• Task prompt:
The full listing, reproduced exactly, is what the response must contain.
Listed records START
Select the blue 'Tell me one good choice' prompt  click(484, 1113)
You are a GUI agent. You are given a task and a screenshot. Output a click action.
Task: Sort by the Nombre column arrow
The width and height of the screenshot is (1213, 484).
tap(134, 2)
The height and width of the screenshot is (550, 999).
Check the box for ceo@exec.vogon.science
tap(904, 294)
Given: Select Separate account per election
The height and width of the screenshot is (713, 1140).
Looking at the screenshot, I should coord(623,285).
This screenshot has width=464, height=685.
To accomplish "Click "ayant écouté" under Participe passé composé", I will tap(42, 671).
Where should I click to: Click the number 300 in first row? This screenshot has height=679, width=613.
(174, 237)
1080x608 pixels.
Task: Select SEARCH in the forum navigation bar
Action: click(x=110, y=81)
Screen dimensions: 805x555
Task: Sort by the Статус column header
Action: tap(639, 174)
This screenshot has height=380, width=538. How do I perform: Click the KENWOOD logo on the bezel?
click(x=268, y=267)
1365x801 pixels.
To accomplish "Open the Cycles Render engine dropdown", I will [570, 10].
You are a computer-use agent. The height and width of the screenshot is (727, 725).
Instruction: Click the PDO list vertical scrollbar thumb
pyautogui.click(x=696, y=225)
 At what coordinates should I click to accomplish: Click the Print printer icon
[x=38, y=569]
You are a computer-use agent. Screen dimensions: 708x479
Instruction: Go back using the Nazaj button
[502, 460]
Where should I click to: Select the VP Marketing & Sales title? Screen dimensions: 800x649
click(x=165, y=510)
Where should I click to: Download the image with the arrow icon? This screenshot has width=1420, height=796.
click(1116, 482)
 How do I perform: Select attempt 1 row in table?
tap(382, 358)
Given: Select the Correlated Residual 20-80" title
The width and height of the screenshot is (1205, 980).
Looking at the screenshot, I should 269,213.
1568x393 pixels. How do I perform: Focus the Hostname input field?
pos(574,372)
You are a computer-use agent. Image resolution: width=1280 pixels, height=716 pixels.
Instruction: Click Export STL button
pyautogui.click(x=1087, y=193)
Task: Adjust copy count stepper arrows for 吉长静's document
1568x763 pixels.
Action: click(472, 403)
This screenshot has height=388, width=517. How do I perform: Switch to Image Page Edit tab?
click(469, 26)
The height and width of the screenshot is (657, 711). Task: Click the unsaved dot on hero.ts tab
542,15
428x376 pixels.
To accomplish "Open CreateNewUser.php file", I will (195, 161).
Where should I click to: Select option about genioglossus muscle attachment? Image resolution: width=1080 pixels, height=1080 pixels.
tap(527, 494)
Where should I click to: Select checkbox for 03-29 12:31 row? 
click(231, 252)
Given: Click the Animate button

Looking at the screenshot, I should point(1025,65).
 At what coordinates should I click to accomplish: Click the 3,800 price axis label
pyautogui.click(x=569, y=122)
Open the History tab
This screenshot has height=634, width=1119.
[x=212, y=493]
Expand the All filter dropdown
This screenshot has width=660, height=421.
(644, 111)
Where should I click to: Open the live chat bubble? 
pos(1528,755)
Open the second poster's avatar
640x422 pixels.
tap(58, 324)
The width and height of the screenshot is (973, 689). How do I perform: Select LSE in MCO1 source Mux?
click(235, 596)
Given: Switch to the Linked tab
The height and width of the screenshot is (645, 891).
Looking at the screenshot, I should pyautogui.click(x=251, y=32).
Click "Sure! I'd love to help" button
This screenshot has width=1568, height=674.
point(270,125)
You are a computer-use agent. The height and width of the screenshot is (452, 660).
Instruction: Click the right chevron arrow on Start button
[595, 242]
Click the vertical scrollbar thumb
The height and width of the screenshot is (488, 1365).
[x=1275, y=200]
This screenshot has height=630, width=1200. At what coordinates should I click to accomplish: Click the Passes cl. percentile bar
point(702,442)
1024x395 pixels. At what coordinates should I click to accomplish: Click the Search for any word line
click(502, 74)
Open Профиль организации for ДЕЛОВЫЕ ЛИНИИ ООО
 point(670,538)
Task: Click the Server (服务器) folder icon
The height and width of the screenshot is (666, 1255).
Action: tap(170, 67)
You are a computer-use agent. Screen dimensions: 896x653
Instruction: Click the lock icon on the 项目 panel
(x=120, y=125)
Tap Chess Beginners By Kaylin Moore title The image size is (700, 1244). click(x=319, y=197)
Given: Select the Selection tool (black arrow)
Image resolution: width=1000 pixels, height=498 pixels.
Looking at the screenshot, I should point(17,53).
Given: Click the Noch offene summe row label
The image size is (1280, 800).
Listed records END
• Written response:
Select the blue 'Tell me one good choice' prompt  click(484, 1113)
You are a GUI agent. You are given a task and a screenshot. Output a click action.
Task: Sort by the Nombre column arrow
The width and height of the screenshot is (1213, 484).
tap(134, 2)
The height and width of the screenshot is (550, 999).
Check the box for ceo@exec.vogon.science
tap(904, 294)
Given: Select Separate account per election
The height and width of the screenshot is (713, 1140).
Looking at the screenshot, I should coord(623,285).
This screenshot has width=464, height=685.
To accomplish "Click "ayant écouté" under Participe passé composé", I will tap(42, 671).
Where should I click to: Click the number 300 in first row? This screenshot has height=679, width=613.
(174, 237)
1080x608 pixels.
Task: Select SEARCH in the forum navigation bar
Action: click(x=110, y=81)
Screen dimensions: 805x555
Task: Sort by the Статус column header
Action: tap(639, 174)
This screenshot has height=380, width=538. How do I perform: Click the KENWOOD logo on the bezel?
click(x=268, y=267)
1365x801 pixels.
To accomplish "Open the Cycles Render engine dropdown", I will [570, 10].
You are a computer-use agent. The height and width of the screenshot is (727, 725).
Instruction: Click the PDO list vertical scrollbar thumb
pyautogui.click(x=696, y=225)
 At what coordinates should I click to accomplish: Click the Print printer icon
[x=38, y=569]
You are a computer-use agent. Screen dimensions: 708x479
Instruction: Go back using the Nazaj button
[502, 460]
Where should I click to: Select the VP Marketing & Sales title? Screen dimensions: 800x649
click(x=165, y=510)
Where should I click to: Download the image with the arrow icon? This screenshot has width=1420, height=796.
click(1116, 482)
 How do I perform: Select attempt 1 row in table?
tap(382, 358)
Given: Select the Correlated Residual 20-80" title
The width and height of the screenshot is (1205, 980).
Looking at the screenshot, I should 269,213.
1568x393 pixels. How do I perform: Focus the Hostname input field?
pos(574,372)
You are a computer-use agent. Image resolution: width=1280 pixels, height=716 pixels.
Instruction: Click Export STL button
pyautogui.click(x=1087, y=193)
Task: Adjust copy count stepper arrows for 吉长静's document
1568x763 pixels.
Action: click(472, 403)
This screenshot has height=388, width=517. How do I perform: Switch to Image Page Edit tab?
click(469, 26)
The height and width of the screenshot is (657, 711). Task: Click the unsaved dot on hero.ts tab
542,15
428x376 pixels.
To accomplish "Open CreateNewUser.php file", I will (195, 161).
Where should I click to: Select option about genioglossus muscle attachment? Image resolution: width=1080 pixels, height=1080 pixels.
tap(527, 494)
Where should I click to: Select checkbox for 03-29 12:31 row? 
click(231, 252)
Given: Click the Animate button

Looking at the screenshot, I should point(1025,65).
 At what coordinates should I click to accomplish: Click the 3,800 price axis label
pyautogui.click(x=569, y=122)
Open the History tab
This screenshot has height=634, width=1119.
[x=212, y=493]
Expand the All filter dropdown
This screenshot has width=660, height=421.
(644, 111)
Where should I click to: Open the live chat bubble? 
pos(1528,755)
Open the second poster's avatar
640x422 pixels.
tap(58, 324)
The width and height of the screenshot is (973, 689). How do I perform: Select LSE in MCO1 source Mux?
click(235, 596)
Given: Switch to the Linked tab
The height and width of the screenshot is (645, 891).
Looking at the screenshot, I should pyautogui.click(x=251, y=32).
Click "Sure! I'd love to help" button
This screenshot has width=1568, height=674.
point(270,125)
You are a computer-use agent. The height and width of the screenshot is (452, 660).
Instruction: Click the right chevron arrow on Start button
[595, 242]
Click the vertical scrollbar thumb
The height and width of the screenshot is (488, 1365).
[x=1275, y=200]
This screenshot has height=630, width=1200. At what coordinates should I click to accomplish: Click the Passes cl. percentile bar
point(702,442)
1024x395 pixels. At what coordinates should I click to accomplish: Click the Search for any word line
click(502, 74)
Open Профиль организации for ДЕЛОВЫЕ ЛИНИИ ООО
 point(670,538)
Task: Click the Server (服务器) folder icon
The height and width of the screenshot is (666, 1255).
Action: tap(170, 67)
You are a computer-use agent. Screen dimensions: 896x653
Instruction: Click the lock icon on the 项目 panel
(x=120, y=125)
Tap Chess Beginners By Kaylin Moore title The image size is (700, 1244). click(x=319, y=197)
Given: Select the Selection tool (black arrow)
Image resolution: width=1000 pixels, height=498 pixels.
Looking at the screenshot, I should point(17,53).
Given: Click the Noch offene summe row label
The image size is (1280, 800).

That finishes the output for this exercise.